▶ Task statement: Reproduce word for word every line from the one containing "Image resolution: width=426" through the end of the listing below; omit the pictures.

▶ Dataset records:
----

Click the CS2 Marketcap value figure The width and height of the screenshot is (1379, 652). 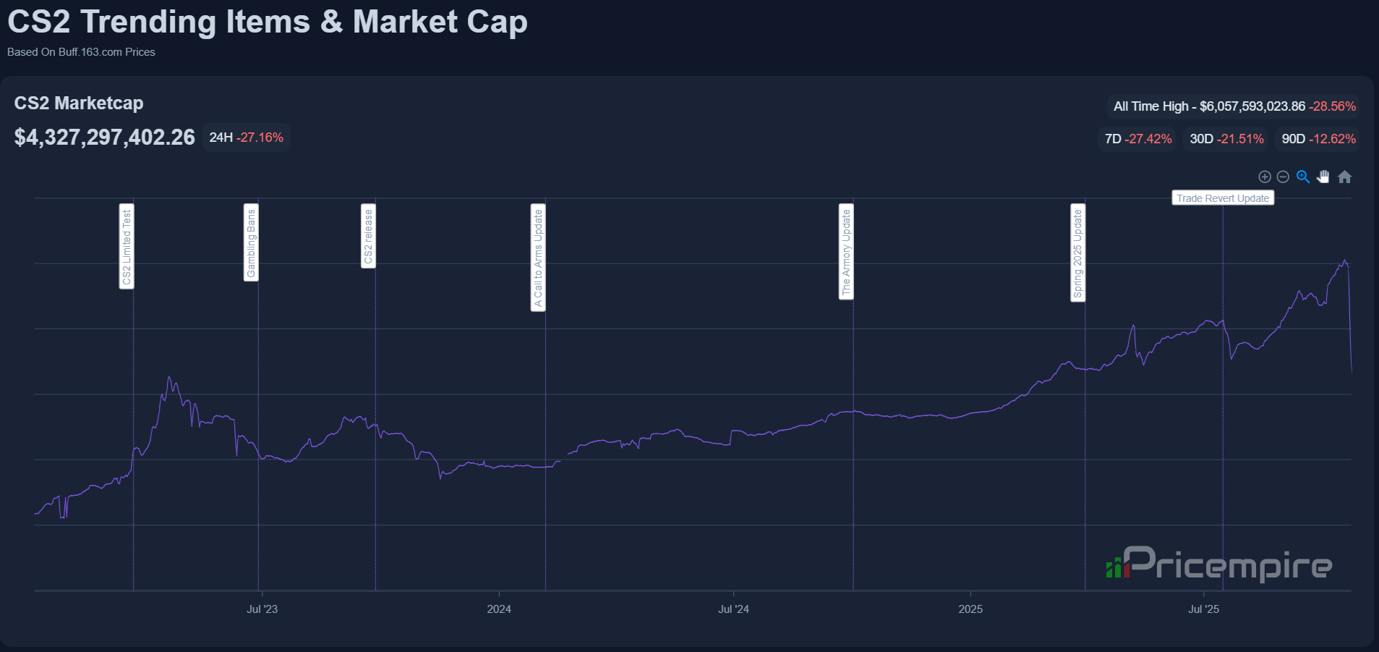click(105, 137)
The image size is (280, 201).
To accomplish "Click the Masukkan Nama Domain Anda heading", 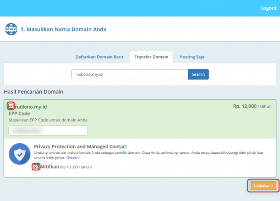I will coord(63,29).
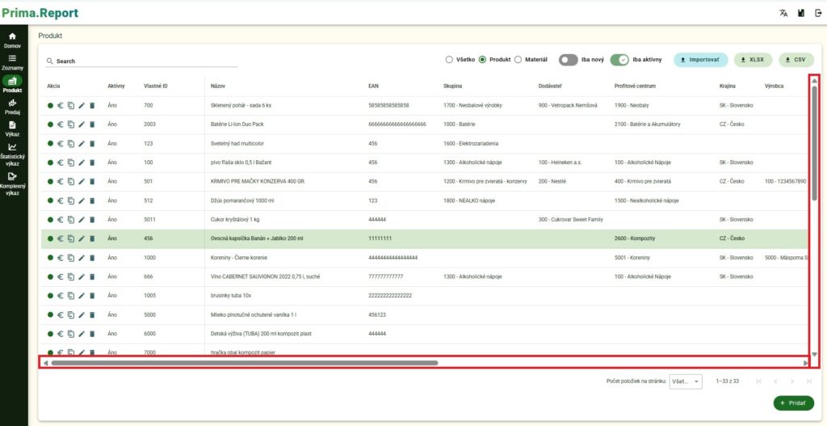This screenshot has height=426, width=827.
Task: Open the manual book icon in header
Action: pos(798,13)
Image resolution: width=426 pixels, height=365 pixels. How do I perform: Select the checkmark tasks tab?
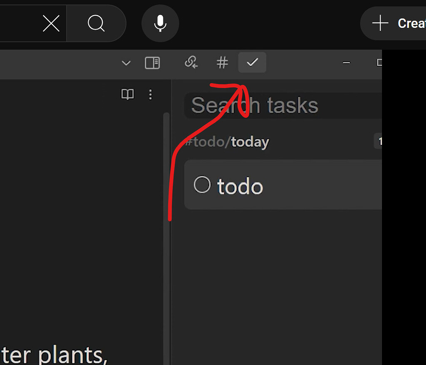click(252, 63)
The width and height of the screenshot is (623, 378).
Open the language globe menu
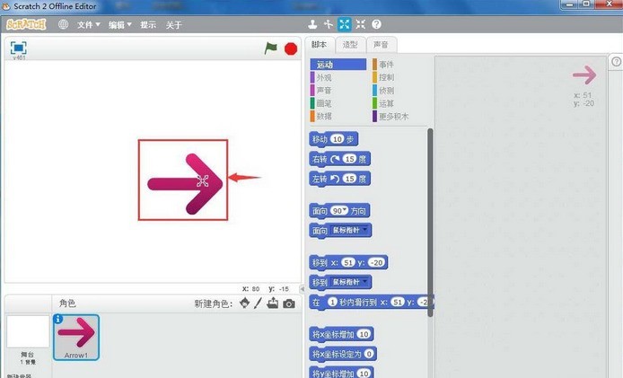coord(63,24)
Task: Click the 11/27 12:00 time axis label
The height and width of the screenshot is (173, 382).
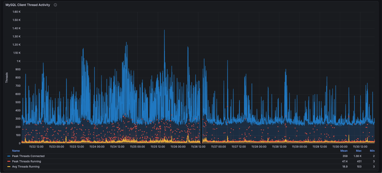Action: pyautogui.click(x=239, y=146)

----

▶ Output of the exercise:
Image resolution: width=426 pixels, height=365 pixels. How do I perform: Select the checkmark tasks tab?
click(252, 63)
The width and height of the screenshot is (623, 378).
Open the language globe menu
coord(63,24)
Task: Click the 11/27 12:00 time axis label
The height and width of the screenshot is (173, 382).
Action: pyautogui.click(x=239, y=146)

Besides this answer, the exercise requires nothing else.